Wrapping non-Send Future to be Send

I have a T: Future which is not Send, i.e. it's tied to the thread that created it. It means that poll on this Future is allowed only on its original thread (and in my case that thread belongs to the event loop, so it's out of my control).

I'd like futures in other threads to wait for this future.

I've tried a few approaches to this, but it all comes down to one of two situations:

  1. All kinds of wrappers and combinators, like Shared<T> & BiLock<T>, depend on the original T, so they either aren't Send themselves, or require T: Send, so I can't touch them from other threads.

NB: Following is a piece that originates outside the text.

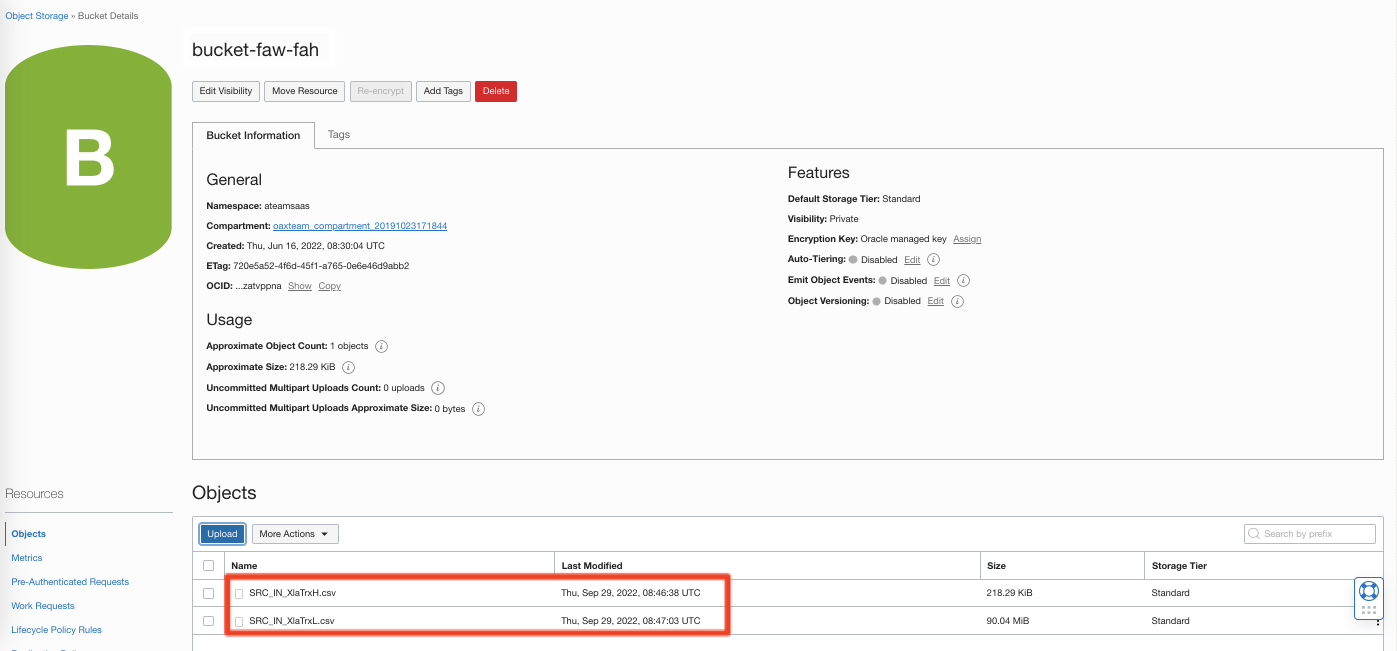Open the info tooltip beside Auto-Tiering
Image resolution: width=1397 pixels, height=651 pixels.
pyautogui.click(x=931, y=259)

  2. If I try to use some other synchronization method that isn't directly polling the original future, I end up with various deadlocks/never-ending waits. I assume that's because the original future may be unable to make progress if it doesn't get polled. I can't poll it from another thread, so some calls to poll end up doing no work.

Is there a way around it?

Have you considered using a oneshot channel instead? When your future completes on its event loop, you send its value (or error) over the channel.

Won't this fall into the #2 problem above? If I return a Future that waits for the channel, what will drive the original future that is supposed to get the data?

To add more context: I'm processing requests in Actix-web. I need to give it result as a Future (although Actix-web also allows blocking responses, I need ability to cheaply handle more requests than threads).

Shouldn’t the event loop on the future’s thread drive it? Naively, I’d imagine you’d have something driving that future within the context of its event loop, such as a combinator chained on to it that then forwards that future’s result over the channel - this combinator plus your underlying future would be scheduled for execution on that event loop.

That was my assumption too, but after writing a few broken combinators, I'm suspecting it's wrong. My current theory is that futures are not allowed to "waste" any poll - the original source future has to see the poll call in order to save the Task that is polling in order to notify it when it makes progress. If I add a non-Future indirection there, the chain between it and the task driving it gets broken.

What type of event loop is running there? In tokio, for example, a future added to its reactor will have its poll() called at least once, the first time being when it’s being added to the reactor (IIRC). If it’s not ready at that point, the implementation would save the notify (task) handle for later (when whatever async action makes it ready). After the handle is notified, tokio would poll it again.

I guess your setup is different, namely there’s no “bootstrap” poll of the future upon it being added to the reactor.

OK, problem solved. I've initialized Actix's System incorrectly, which was causing all kinds of trouble. I've unnecessarily copied a complicated set up from Actix's own unit tests. System::new("test").block_on(future) is the right way.